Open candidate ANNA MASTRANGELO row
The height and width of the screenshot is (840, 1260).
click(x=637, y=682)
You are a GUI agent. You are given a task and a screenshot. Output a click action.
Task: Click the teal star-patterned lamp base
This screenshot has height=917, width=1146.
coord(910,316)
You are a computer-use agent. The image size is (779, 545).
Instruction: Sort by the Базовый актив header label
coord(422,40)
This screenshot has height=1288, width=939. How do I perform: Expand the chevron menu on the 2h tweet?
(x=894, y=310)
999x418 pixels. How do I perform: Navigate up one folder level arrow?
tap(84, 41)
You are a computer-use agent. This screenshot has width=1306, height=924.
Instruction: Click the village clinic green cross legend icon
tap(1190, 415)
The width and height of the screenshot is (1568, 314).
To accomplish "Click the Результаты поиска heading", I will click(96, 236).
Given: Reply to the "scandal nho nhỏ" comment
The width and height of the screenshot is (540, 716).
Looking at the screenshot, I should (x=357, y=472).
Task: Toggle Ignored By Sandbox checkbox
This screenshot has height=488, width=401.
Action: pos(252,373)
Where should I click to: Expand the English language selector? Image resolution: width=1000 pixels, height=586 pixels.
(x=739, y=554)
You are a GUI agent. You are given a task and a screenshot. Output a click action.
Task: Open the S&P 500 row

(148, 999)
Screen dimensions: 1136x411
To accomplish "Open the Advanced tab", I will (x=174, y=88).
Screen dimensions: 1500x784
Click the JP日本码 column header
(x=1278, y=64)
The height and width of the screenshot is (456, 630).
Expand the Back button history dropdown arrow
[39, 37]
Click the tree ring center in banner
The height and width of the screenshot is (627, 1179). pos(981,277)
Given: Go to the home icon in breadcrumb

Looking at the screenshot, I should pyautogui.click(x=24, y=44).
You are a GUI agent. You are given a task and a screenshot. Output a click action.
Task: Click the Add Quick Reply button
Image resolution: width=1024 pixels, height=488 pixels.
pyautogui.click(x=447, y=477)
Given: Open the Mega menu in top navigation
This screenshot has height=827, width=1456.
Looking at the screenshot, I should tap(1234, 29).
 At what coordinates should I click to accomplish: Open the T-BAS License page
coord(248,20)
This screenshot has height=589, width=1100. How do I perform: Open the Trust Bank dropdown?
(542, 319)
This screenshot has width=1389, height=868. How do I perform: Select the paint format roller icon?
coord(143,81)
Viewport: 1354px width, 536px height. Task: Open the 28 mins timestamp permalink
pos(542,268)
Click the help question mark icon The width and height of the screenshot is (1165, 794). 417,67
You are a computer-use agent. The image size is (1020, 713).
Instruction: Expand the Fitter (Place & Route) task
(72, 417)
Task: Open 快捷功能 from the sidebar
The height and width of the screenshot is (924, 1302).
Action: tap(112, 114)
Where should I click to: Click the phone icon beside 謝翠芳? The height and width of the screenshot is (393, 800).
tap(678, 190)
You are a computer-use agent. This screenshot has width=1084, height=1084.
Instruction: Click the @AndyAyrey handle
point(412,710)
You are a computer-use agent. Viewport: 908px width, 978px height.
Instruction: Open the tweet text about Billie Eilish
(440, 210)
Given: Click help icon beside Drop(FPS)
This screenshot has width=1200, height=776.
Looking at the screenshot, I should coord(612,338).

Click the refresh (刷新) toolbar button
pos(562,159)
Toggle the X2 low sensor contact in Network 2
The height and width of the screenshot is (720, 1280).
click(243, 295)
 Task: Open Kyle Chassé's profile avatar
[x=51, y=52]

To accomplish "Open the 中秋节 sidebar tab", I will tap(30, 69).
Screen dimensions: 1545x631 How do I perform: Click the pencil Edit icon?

○ ○ ○ ○ ○ ○ ○

▶ [Problem requirements]
Copy out all of the records above word for word, with no changes.

▶ [Reply to the exercise]
Open candidate ANNA MASTRANGELO row
The height and width of the screenshot is (840, 1260).
click(x=637, y=682)
You are a GUI agent. You are given a task and a screenshot. Output a click action.
Task: Click the teal star-patterned lamp base
This screenshot has height=917, width=1146.
coord(910,316)
You are a computer-use agent. The image size is (779, 545).
Instruction: Sort by the Базовый актив header label
coord(422,40)
This screenshot has height=1288, width=939. How do I perform: Expand the chevron menu on the 2h tweet?
(x=894, y=310)
999x418 pixels. How do I perform: Navigate up one folder level arrow?
tap(84, 41)
You are a computer-use agent. This screenshot has width=1306, height=924.
Instruction: Click the village clinic green cross legend icon
tap(1190, 415)
The width and height of the screenshot is (1568, 314).
To accomplish "Click the Результаты поиска heading", I will click(96, 236).
Given: Reply to the "scandal nho nhỏ" comment
The width and height of the screenshot is (540, 716).
Looking at the screenshot, I should (x=357, y=472).
Task: Toggle Ignored By Sandbox checkbox
This screenshot has height=488, width=401.
Action: pos(252,373)
Where should I click to: Expand the English language selector? Image resolution: width=1000 pixels, height=586 pixels.
(x=739, y=554)
You are a GUI agent. You are given a task and a screenshot. Output a click action.
Task: Open the S&P 500 row

(148, 999)
Screen dimensions: 1136x411
To accomplish "Open the Advanced tab", I will (x=174, y=88).
Screen dimensions: 1500x784
Click the JP日本码 column header
(x=1278, y=64)
The height and width of the screenshot is (456, 630).
Expand the Back button history dropdown arrow
[39, 37]
Click the tree ring center in banner
The height and width of the screenshot is (627, 1179). pos(981,277)
Given: Go to the home icon in breadcrumb

Looking at the screenshot, I should pyautogui.click(x=24, y=44).
You are a GUI agent. You are given a task and a screenshot. Output a click action.
Task: Click the Add Quick Reply button
Image resolution: width=1024 pixels, height=488 pixels.
pyautogui.click(x=447, y=477)
Given: Open the Mega menu in top navigation
This screenshot has height=827, width=1456.
Looking at the screenshot, I should tap(1234, 29).
 At what coordinates should I click to accomplish: Open the T-BAS License page
coord(248,20)
This screenshot has height=589, width=1100. How do I perform: Open the Trust Bank dropdown?
(542, 319)
This screenshot has width=1389, height=868. How do I perform: Select the paint format roller icon?
coord(143,81)
Viewport: 1354px width, 536px height. Task: Open the 28 mins timestamp permalink
pos(542,268)
Click the help question mark icon The width and height of the screenshot is (1165, 794). 417,67
You are a computer-use agent. The image size is (1020, 713).
Instruction: Expand the Fitter (Place & Route) task
(72, 417)
Task: Open 快捷功能 from the sidebar
The height and width of the screenshot is (924, 1302).
Action: tap(112, 114)
Where should I click to: Click the phone icon beside 謝翠芳? The height and width of the screenshot is (393, 800).
tap(678, 190)
You are a computer-use agent. This screenshot has width=1084, height=1084.
Instruction: Click the @AndyAyrey handle
point(412,710)
You are a computer-use agent. Viewport: 908px width, 978px height.
Instruction: Open the tweet text about Billie Eilish
(440, 210)
Given: Click help icon beside Drop(FPS)
This screenshot has width=1200, height=776.
Looking at the screenshot, I should coord(612,338).

Click the refresh (刷新) toolbar button
pos(562,159)
Toggle the X2 low sensor contact in Network 2
The height and width of the screenshot is (720, 1280).
click(243, 295)
 Task: Open Kyle Chassé's profile avatar
[x=51, y=52]

To accomplish "Open the 中秋节 sidebar tab", I will tap(30, 69).
Screen dimensions: 1545x631 How do I perform: Click the pencil Edit icon?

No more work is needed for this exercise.